Problem to work on: Transcribe the records below exactly as written, from the opening line through the line that contains "Select the Tularemia answer option".

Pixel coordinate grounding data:
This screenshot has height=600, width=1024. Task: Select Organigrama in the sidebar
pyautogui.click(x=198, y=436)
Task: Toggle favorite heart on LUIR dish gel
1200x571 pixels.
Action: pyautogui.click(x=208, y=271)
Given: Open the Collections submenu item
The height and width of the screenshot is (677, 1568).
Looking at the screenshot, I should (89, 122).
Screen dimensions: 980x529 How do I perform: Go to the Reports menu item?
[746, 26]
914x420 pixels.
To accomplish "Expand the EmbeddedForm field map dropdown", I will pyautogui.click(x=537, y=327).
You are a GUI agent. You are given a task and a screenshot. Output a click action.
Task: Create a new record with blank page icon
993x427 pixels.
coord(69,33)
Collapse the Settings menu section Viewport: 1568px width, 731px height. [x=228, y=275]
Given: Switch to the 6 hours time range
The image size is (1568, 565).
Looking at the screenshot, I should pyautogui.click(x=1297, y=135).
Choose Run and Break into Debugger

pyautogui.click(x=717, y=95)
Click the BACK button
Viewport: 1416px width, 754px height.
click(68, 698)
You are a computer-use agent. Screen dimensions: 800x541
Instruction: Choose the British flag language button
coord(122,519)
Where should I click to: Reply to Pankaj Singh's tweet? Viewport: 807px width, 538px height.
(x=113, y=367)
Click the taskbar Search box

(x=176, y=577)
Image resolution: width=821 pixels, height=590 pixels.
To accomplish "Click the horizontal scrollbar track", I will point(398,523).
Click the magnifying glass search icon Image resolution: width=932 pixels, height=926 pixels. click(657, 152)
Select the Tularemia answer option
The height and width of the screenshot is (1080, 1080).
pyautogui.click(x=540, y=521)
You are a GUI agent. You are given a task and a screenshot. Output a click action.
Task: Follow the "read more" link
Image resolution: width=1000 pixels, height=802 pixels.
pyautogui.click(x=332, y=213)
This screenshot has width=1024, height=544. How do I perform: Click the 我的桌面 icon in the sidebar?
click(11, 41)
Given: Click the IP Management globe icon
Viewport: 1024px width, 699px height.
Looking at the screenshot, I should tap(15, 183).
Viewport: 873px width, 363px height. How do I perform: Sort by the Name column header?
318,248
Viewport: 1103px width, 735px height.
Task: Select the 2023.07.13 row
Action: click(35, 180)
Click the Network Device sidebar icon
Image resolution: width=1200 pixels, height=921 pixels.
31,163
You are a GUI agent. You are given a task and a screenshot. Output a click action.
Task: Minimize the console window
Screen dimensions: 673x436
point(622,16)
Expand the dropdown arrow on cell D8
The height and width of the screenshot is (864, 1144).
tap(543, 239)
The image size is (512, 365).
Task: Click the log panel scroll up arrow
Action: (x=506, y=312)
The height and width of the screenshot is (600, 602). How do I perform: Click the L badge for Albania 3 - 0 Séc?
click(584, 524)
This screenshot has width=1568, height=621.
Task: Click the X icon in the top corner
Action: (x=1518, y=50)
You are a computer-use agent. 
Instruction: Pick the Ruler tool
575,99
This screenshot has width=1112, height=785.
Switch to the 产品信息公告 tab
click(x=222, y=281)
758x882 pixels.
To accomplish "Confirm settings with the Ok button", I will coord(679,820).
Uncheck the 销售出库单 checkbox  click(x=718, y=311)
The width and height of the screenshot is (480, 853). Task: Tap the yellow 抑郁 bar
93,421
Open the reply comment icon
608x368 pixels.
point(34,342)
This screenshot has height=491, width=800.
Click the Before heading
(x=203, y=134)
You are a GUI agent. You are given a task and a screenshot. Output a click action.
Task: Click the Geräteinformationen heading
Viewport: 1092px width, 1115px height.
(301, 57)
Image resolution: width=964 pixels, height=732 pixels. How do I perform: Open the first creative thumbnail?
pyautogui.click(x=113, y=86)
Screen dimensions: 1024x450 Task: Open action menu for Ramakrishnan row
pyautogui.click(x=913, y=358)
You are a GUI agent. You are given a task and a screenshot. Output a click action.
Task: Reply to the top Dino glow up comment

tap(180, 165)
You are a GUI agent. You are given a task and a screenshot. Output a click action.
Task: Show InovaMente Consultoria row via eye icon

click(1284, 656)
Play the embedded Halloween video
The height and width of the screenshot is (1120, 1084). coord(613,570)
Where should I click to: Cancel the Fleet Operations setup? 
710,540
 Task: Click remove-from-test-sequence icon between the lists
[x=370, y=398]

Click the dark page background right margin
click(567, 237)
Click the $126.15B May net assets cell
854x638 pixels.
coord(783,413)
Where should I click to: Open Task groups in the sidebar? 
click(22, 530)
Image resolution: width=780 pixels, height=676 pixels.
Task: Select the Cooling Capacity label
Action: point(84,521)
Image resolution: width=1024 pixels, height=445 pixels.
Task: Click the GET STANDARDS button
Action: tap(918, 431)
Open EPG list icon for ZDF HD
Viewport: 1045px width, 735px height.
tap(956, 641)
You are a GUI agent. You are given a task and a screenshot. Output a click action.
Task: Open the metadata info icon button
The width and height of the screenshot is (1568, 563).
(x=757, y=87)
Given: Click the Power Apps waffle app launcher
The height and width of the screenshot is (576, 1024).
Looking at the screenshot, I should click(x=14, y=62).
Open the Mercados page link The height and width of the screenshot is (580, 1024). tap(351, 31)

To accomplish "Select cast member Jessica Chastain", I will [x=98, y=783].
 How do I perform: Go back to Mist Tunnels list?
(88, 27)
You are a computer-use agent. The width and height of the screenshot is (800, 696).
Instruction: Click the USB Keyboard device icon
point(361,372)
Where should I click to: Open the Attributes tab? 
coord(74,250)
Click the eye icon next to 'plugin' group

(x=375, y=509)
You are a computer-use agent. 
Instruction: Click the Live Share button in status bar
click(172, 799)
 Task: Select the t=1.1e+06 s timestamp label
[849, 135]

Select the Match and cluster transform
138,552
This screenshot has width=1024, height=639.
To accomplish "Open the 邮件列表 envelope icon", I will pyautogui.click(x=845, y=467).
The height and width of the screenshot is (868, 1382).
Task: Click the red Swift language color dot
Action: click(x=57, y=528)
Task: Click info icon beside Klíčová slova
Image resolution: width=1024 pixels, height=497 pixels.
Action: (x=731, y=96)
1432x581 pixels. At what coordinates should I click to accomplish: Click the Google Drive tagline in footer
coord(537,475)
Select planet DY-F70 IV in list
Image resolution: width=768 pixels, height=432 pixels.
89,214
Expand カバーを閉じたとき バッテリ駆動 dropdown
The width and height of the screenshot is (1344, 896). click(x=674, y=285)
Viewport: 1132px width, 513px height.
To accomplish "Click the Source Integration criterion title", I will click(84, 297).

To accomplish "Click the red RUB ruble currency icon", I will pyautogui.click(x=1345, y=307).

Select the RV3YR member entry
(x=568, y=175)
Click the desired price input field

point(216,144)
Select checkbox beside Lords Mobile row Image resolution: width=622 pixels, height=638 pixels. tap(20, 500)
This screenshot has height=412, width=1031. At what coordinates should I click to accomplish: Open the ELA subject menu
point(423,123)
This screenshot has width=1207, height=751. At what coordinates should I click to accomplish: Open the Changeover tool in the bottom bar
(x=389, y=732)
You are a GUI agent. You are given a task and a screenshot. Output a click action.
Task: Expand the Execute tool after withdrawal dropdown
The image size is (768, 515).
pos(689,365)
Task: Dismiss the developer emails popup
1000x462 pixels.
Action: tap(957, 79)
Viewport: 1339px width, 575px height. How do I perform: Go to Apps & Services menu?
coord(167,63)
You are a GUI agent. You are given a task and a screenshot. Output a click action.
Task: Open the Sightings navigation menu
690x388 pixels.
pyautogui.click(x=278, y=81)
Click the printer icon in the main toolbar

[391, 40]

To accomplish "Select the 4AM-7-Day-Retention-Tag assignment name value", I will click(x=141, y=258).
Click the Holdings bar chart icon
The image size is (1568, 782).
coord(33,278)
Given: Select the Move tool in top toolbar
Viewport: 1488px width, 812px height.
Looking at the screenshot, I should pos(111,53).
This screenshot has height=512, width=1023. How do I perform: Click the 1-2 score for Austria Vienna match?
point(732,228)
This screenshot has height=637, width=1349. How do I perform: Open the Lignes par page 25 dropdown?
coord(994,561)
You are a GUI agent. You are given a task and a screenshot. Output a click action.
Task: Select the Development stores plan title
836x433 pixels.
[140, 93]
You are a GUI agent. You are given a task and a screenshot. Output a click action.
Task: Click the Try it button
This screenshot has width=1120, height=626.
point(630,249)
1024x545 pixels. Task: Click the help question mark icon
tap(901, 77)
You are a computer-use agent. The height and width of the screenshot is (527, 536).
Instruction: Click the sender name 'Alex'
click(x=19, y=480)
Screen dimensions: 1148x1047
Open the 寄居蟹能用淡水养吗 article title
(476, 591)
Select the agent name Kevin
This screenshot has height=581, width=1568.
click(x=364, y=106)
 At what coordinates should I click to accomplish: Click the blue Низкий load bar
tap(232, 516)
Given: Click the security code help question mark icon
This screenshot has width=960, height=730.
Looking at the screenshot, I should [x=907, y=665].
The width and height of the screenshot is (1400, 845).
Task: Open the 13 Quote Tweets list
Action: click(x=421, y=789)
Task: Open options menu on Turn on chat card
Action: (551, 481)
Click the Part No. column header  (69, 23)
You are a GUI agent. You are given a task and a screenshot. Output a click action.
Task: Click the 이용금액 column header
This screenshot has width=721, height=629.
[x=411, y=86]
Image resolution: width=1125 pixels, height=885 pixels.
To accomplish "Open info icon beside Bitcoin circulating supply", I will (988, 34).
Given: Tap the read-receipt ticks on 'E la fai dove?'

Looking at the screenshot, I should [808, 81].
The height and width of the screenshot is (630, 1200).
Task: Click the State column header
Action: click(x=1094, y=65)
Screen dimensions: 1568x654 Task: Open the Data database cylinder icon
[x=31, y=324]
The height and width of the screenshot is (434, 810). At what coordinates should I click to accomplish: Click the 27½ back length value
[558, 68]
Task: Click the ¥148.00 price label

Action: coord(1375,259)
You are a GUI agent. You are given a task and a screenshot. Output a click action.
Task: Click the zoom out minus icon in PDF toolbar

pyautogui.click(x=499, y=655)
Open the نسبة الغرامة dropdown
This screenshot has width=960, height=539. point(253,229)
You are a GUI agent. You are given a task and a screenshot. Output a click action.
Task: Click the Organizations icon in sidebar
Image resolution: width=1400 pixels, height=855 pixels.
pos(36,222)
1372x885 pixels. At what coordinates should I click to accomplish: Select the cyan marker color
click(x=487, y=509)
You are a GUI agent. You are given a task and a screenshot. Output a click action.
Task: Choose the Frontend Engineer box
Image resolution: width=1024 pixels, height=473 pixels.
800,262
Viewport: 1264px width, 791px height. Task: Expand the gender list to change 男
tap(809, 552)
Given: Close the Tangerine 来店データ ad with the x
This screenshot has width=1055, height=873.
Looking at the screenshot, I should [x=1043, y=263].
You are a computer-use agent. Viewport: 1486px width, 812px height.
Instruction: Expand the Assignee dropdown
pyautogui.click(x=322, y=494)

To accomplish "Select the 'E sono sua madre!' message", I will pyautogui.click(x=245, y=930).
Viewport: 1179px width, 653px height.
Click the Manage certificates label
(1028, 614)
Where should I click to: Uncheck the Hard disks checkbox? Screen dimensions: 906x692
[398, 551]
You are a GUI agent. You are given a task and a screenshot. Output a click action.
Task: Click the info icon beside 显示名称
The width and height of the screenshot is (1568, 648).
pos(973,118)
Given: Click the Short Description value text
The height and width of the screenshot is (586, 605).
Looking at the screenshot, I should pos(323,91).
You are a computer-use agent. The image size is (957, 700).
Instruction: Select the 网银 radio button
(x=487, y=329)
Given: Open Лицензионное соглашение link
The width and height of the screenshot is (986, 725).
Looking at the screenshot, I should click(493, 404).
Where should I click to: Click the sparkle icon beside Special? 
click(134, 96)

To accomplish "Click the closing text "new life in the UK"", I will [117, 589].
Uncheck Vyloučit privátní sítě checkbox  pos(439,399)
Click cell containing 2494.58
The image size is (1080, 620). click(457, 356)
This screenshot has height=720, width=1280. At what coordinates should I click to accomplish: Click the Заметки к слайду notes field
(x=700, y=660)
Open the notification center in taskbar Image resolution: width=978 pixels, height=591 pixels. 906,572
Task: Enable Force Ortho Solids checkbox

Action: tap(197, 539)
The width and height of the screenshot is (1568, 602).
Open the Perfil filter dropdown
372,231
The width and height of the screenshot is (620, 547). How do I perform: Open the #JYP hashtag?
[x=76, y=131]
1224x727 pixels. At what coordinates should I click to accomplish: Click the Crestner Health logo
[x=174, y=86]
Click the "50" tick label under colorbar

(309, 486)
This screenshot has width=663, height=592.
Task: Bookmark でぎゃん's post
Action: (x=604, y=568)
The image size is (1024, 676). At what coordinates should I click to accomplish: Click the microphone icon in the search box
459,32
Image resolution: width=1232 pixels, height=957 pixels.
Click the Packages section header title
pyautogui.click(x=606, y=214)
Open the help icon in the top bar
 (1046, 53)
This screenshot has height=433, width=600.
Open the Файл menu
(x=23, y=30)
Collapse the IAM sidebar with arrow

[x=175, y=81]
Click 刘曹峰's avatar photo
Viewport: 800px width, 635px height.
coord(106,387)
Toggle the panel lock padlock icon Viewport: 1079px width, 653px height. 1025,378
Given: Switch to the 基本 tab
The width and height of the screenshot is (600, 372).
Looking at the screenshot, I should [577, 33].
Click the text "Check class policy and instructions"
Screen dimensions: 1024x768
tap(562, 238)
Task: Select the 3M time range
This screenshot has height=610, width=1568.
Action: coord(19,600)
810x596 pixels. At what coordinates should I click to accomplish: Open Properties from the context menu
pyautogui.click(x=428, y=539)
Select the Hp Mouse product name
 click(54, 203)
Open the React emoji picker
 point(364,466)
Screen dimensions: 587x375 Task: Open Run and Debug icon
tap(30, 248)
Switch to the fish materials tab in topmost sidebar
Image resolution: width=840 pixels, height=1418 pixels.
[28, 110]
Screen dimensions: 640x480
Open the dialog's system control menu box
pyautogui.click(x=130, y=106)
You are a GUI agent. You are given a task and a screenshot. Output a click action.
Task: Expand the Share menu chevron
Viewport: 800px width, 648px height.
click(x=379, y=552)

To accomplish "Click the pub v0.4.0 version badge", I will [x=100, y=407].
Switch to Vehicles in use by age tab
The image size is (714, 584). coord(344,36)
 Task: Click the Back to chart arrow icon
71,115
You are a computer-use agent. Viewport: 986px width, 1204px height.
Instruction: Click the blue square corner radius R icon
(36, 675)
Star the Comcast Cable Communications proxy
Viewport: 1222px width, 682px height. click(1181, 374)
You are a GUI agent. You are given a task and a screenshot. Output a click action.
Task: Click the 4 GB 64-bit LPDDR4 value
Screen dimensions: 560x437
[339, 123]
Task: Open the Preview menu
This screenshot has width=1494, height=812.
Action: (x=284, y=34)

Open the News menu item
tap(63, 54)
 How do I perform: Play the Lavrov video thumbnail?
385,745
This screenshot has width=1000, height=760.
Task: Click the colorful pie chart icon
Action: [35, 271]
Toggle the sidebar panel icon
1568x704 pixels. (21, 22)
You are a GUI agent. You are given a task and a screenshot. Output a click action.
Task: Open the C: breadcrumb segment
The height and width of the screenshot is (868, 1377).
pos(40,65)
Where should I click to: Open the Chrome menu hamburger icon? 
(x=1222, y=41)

Response for this exercise:
This screenshot has height=600, width=1024. Task: Select Organigrama in the sidebar
pyautogui.click(x=198, y=436)
Task: Toggle favorite heart on LUIR dish gel
1200x571 pixels.
Action: pyautogui.click(x=208, y=271)
Given: Open the Collections submenu item
The height and width of the screenshot is (677, 1568).
Looking at the screenshot, I should (89, 122).
Screen dimensions: 980x529 How do I perform: Go to the Reports menu item?
[746, 26]
914x420 pixels.
To accomplish "Expand the EmbeddedForm field map dropdown", I will pyautogui.click(x=537, y=327).
You are a GUI agent. You are given a task and a screenshot. Output a click action.
Task: Create a new record with blank page icon
993x427 pixels.
coord(69,33)
Collapse the Settings menu section Viewport: 1568px width, 731px height. [x=228, y=275]
Given: Switch to the 6 hours time range
The image size is (1568, 565).
Looking at the screenshot, I should pyautogui.click(x=1297, y=135).
Choose Run and Break into Debugger

pyautogui.click(x=717, y=95)
Click the BACK button
Viewport: 1416px width, 754px height.
click(68, 698)
You are a computer-use agent. Screen dimensions: 800x541
Instruction: Choose the British flag language button
coord(122,519)
Where should I click to: Reply to Pankaj Singh's tweet? Viewport: 807px width, 538px height.
(x=113, y=367)
Click the taskbar Search box

(x=176, y=577)
Image resolution: width=821 pixels, height=590 pixels.
To accomplish "Click the horizontal scrollbar track", I will point(398,523).
Click the magnifying glass search icon Image resolution: width=932 pixels, height=926 pixels. click(657, 152)
Select the Tularemia answer option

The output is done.